*** Opening of DATASET ENTRIES ***
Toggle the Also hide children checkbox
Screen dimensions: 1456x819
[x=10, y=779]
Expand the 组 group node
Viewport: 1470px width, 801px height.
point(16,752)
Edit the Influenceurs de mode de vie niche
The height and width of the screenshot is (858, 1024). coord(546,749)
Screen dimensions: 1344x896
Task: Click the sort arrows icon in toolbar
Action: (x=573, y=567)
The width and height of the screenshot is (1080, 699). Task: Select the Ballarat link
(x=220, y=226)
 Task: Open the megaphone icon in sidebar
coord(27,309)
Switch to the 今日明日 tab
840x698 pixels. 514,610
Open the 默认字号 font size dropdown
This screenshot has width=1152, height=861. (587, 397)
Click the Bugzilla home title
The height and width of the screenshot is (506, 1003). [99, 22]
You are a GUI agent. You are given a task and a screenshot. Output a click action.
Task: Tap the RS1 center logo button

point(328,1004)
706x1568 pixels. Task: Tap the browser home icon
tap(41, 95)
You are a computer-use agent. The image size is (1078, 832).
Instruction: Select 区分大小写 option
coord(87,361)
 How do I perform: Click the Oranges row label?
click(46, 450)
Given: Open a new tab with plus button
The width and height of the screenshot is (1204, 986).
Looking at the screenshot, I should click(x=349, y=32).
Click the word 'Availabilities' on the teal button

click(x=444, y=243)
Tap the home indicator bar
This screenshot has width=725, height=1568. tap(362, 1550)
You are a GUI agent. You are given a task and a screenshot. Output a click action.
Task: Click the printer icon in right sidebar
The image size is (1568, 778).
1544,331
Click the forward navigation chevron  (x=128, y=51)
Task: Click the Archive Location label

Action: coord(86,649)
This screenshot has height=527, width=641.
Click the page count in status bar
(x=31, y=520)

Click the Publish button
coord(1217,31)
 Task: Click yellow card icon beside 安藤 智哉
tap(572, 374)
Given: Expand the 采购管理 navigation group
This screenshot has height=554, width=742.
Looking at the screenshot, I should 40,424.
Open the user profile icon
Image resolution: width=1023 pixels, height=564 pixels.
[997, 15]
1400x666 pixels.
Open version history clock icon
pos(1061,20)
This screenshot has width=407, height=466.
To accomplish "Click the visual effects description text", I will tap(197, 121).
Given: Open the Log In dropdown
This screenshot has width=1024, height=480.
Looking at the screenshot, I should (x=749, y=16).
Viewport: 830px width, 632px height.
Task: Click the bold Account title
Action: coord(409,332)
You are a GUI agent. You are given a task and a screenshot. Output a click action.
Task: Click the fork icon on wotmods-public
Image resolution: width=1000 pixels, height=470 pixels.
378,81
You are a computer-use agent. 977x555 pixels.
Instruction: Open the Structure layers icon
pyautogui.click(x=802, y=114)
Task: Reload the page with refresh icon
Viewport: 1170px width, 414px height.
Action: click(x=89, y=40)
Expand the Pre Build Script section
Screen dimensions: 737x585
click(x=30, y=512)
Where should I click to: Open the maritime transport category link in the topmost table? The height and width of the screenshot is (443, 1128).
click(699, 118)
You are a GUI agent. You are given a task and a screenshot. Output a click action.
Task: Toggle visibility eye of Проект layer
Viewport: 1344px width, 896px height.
*** Close of DATASET ENTRIES ***
__DIRECTIONS__:
Set down each line of the material verbatim, from the first line through the line that contains "Given: Open a new tab with plus button".

__EXPECTED ANSWER__:
Toggle the Also hide children checkbox
Screen dimensions: 1456x819
[x=10, y=779]
Expand the 组 group node
Viewport: 1470px width, 801px height.
point(16,752)
Edit the Influenceurs de mode de vie niche
The height and width of the screenshot is (858, 1024). coord(546,749)
Screen dimensions: 1344x896
Task: Click the sort arrows icon in toolbar
Action: (x=573, y=567)
The width and height of the screenshot is (1080, 699). Task: Select the Ballarat link
(x=220, y=226)
 Task: Open the megaphone icon in sidebar
coord(27,309)
Switch to the 今日明日 tab
840x698 pixels. 514,610
Open the 默认字号 font size dropdown
This screenshot has width=1152, height=861. (587, 397)
Click the Bugzilla home title
The height and width of the screenshot is (506, 1003). [99, 22]
You are a GUI agent. You are given a task and a screenshot. Output a click action.
Task: Tap the RS1 center logo button

point(328,1004)
706x1568 pixels. Task: Tap the browser home icon
tap(41, 95)
You are a computer-use agent. The image size is (1078, 832).
Instruction: Select 区分大小写 option
coord(87,361)
 How do I perform: Click the Oranges row label?
click(46, 450)
Given: Open a new tab with plus button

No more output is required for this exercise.